- [Exercise description]: Could you output each line of the data that follows exactly?

- [Study material]:
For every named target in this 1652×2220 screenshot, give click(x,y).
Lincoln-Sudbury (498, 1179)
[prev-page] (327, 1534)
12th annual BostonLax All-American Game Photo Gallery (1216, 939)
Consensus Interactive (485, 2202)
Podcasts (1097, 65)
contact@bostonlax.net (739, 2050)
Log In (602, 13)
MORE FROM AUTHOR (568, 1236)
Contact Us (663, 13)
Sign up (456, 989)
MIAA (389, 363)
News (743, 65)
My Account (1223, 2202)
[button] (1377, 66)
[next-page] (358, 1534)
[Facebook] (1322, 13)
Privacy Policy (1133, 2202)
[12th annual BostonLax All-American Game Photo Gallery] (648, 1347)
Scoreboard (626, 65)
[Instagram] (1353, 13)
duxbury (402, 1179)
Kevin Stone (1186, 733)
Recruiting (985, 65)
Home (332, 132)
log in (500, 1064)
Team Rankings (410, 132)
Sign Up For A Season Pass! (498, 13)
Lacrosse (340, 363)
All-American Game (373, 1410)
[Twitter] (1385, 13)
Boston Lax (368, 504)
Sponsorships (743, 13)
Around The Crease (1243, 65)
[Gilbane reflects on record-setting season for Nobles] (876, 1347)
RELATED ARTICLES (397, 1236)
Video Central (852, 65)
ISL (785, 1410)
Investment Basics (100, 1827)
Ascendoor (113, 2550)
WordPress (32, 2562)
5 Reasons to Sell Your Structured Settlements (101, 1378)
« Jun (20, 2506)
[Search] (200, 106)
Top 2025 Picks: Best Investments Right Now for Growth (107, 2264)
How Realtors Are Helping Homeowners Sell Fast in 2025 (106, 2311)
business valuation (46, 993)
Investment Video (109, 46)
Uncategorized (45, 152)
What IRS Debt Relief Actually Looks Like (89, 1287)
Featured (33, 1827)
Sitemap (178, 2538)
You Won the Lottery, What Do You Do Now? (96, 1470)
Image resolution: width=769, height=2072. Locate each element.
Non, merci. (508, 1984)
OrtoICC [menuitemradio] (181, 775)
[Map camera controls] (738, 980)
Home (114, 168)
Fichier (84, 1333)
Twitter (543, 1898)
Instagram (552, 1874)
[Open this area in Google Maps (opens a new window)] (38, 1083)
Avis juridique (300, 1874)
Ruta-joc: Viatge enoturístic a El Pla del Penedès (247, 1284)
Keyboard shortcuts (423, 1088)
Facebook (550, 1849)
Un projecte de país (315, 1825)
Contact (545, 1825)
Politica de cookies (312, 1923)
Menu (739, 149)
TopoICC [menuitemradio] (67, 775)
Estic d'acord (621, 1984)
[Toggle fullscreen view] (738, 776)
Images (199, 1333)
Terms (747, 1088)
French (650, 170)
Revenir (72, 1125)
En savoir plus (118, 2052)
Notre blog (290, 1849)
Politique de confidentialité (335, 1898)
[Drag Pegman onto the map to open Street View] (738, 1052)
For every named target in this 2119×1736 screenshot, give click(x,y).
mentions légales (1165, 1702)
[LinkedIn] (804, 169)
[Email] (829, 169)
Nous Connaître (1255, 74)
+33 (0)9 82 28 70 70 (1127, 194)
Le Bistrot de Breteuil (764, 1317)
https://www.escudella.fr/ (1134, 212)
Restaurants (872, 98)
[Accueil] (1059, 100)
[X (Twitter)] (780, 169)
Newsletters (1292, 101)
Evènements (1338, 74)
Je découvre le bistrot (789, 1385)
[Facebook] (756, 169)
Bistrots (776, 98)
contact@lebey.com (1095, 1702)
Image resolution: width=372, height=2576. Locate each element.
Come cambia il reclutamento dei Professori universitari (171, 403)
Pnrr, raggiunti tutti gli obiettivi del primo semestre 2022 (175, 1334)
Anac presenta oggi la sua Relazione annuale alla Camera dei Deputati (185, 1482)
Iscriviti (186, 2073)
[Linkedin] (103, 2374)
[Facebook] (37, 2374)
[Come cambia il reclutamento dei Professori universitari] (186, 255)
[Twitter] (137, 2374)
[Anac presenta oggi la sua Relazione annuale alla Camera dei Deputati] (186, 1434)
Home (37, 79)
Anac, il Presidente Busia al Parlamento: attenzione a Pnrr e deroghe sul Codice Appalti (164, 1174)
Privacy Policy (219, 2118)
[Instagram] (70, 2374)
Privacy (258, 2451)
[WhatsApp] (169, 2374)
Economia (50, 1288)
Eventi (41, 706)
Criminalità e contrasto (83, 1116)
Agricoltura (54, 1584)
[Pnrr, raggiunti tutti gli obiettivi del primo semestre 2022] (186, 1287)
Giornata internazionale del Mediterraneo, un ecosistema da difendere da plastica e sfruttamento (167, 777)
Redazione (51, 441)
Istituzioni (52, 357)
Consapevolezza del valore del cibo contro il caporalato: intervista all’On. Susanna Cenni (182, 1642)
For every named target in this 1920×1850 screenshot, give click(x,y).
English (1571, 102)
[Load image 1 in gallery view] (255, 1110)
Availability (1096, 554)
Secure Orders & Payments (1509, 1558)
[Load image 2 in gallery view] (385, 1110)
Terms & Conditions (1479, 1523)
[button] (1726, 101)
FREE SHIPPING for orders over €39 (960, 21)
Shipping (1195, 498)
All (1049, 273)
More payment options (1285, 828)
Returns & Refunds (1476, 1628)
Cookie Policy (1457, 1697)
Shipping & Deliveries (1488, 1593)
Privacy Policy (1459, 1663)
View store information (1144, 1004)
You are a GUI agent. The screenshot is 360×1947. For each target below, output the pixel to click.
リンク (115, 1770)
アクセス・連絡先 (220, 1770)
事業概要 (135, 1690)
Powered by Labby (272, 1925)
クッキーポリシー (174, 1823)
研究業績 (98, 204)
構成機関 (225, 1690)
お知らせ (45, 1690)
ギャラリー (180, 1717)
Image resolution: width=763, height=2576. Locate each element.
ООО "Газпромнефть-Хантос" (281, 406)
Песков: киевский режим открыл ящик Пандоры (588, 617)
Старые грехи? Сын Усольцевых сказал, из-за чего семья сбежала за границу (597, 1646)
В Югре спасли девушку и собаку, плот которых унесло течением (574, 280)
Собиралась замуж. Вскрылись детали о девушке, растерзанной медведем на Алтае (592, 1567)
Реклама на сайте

- [Response below]:
For every named target in this 1652×2220 screenshot, give click(x,y).
Lincoln-Sudbury (498, 1179)
[prev-page] (327, 1534)
12th annual BostonLax All-American Game Photo Gallery (1216, 939)
Consensus Interactive (485, 2202)
Podcasts (1097, 65)
contact@bostonlax.net (739, 2050)
Log In (602, 13)
MORE FROM AUTHOR (568, 1236)
Contact Us (663, 13)
Sign up (456, 989)
MIAA (389, 363)
News (743, 65)
My Account (1223, 2202)
[button] (1377, 66)
[next-page] (358, 1534)
[Facebook] (1322, 13)
Privacy Policy (1133, 2202)
[12th annual BostonLax All-American Game Photo Gallery] (648, 1347)
Scoreboard (626, 65)
[Instagram] (1353, 13)
duxbury (402, 1179)
Kevin Stone (1186, 733)
Recruiting (985, 65)
Home (332, 132)
log in (500, 1064)
Team Rankings (410, 132)
Sign Up For A Season Pass! (498, 13)
Lacrosse (340, 363)
All-American Game (373, 1410)
[Twitter] (1385, 13)
Boston Lax (368, 504)
Sponsorships (743, 13)
Around The Crease (1243, 65)
[Gilbane reflects on record-setting season for Nobles] (876, 1347)
RELATED ARTICLES (397, 1236)
Video Central (852, 65)
ISL (785, 1410)
Investment Basics (100, 1827)
Ascendoor (113, 2550)
WordPress (32, 2562)
5 Reasons to Sell Your Structured Settlements (101, 1378)
« Jun (20, 2506)
[Search] (200, 106)
Top 2025 Picks: Best Investments Right Now for Growth (107, 2264)
How Realtors Are Helping Homeowners Sell Fast in 2025 (106, 2311)
business valuation (46, 993)
Investment Video (109, 46)
Uncategorized (45, 152)
What IRS Debt Relief Actually Looks Like (89, 1287)
Featured (33, 1827)
Sitemap (178, 2538)
You Won the Lottery, What Do You Do Now? (96, 1470)
Image resolution: width=769, height=2072. Locate each element.
Non, merci. (508, 1984)
OrtoICC [menuitemradio] (181, 775)
[Map camera controls] (738, 980)
Home (114, 168)
Fichier (84, 1333)
Twitter (543, 1898)
Instagram (552, 1874)
[Open this area in Google Maps (opens a new window)] (38, 1083)
Avis juridique (300, 1874)
Ruta-joc: Viatge enoturístic a El Pla del Penedès (247, 1284)
Keyboard shortcuts (423, 1088)
Facebook (550, 1849)
Un projecte de país (315, 1825)
Contact (545, 1825)
Politica de cookies (312, 1923)
Menu (739, 149)
TopoICC [menuitemradio] (67, 775)
Estic d'acord (621, 1984)
[Toggle fullscreen view] (738, 776)
Images (199, 1333)
Terms (747, 1088)
French (650, 170)
Revenir (72, 1125)
En savoir plus (118, 2052)
Notre blog (290, 1849)
Politique de confidentialité (335, 1898)
[Drag Pegman onto the map to open Street View] (738, 1052)
For every named target in this 2119×1736 screenshot, give click(x,y).
mentions légales (1165, 1702)
[LinkedIn] (804, 169)
[Email] (829, 169)
Nous Connaître (1255, 74)
+33 (0)9 82 28 70 70 (1127, 194)
Le Bistrot de Breteuil (764, 1317)
https://www.escudella.fr/ (1134, 212)
Restaurants (872, 98)
[Accueil] (1059, 100)
[X (Twitter)] (780, 169)
Newsletters (1292, 101)
Evènements (1338, 74)
Je découvre le bistrot (789, 1385)
[Facebook] (756, 169)
Bistrots (776, 98)
contact@lebey.com (1095, 1702)
Image resolution: width=372, height=2576. Locate each element.
Come cambia il reclutamento dei Professori universitari (171, 403)
Pnrr, raggiunti tutti gli obiettivi del primo semestre 2022 (175, 1334)
Anac presenta oggi la sua Relazione annuale alla Camera dei Deputati (185, 1482)
Iscriviti (186, 2073)
[Linkedin] (103, 2374)
[Facebook] (37, 2374)
[Come cambia il reclutamento dei Professori universitari] (186, 255)
[Twitter] (137, 2374)
[Anac presenta oggi la sua Relazione annuale alla Camera dei Deputati] (186, 1434)
Home (37, 79)
Anac, il Presidente Busia al Parlamento: attenzione a Pnrr e deroghe sul Codice Appalti (164, 1174)
Privacy Policy (219, 2118)
[Instagram] (70, 2374)
Privacy (258, 2451)
[WhatsApp] (169, 2374)
Economia (50, 1288)
Eventi (41, 706)
Criminalità e contrasto (83, 1116)
Agricoltura (54, 1584)
[Pnrr, raggiunti tutti gli obiettivi del primo semestre 2022] (186, 1287)
Giornata internazionale del Mediterraneo, un ecosistema da difendere da plastica e sfruttamento (167, 777)
Redazione (51, 441)
Istituzioni (52, 357)
Consapevolezza del valore del cibo contro il caporalato: intervista all’On. Susanna Cenni (182, 1642)
For every named target in this 1920×1850 screenshot, give click(x,y).
English (1571, 102)
[Load image 1 in gallery view] (255, 1110)
Availability (1096, 554)
Secure Orders & Payments (1509, 1558)
[Load image 2 in gallery view] (385, 1110)
Terms & Conditions (1479, 1523)
[button] (1726, 101)
FREE SHIPPING for orders over €39 (960, 21)
Shipping (1195, 498)
All (1049, 273)
More payment options (1285, 828)
Returns & Refunds (1476, 1628)
Cookie Policy (1457, 1697)
Shipping & Deliveries (1488, 1593)
Privacy Policy (1459, 1663)
View store information (1144, 1004)
You are a GUI agent. The screenshot is 360×1947. For each target below, output the pixel to click.
リンク (115, 1770)
アクセス・連絡先 (220, 1770)
事業概要 (135, 1690)
Powered by Labby (272, 1925)
クッキーポリシー (174, 1823)
研究業績 (98, 204)
構成機関 (225, 1690)
お知らせ (45, 1690)
ギャラリー (180, 1717)
Image resolution: width=763, height=2576. Locate each element.
ООО "Газпромнефть-Хантос" (281, 406)
Песков: киевский режим открыл ящик Пандоры (588, 617)
Старые грехи? Сын Усольцевых сказал, из-за чего семья сбежала за границу (597, 1646)
В Югре спасли девушку и собаку, плот которых унесло течением (574, 280)
Собиралась замуж. Вскрылись детали о девушке, растерзанной медведем на Алтае (592, 1567)
Реклама на сайте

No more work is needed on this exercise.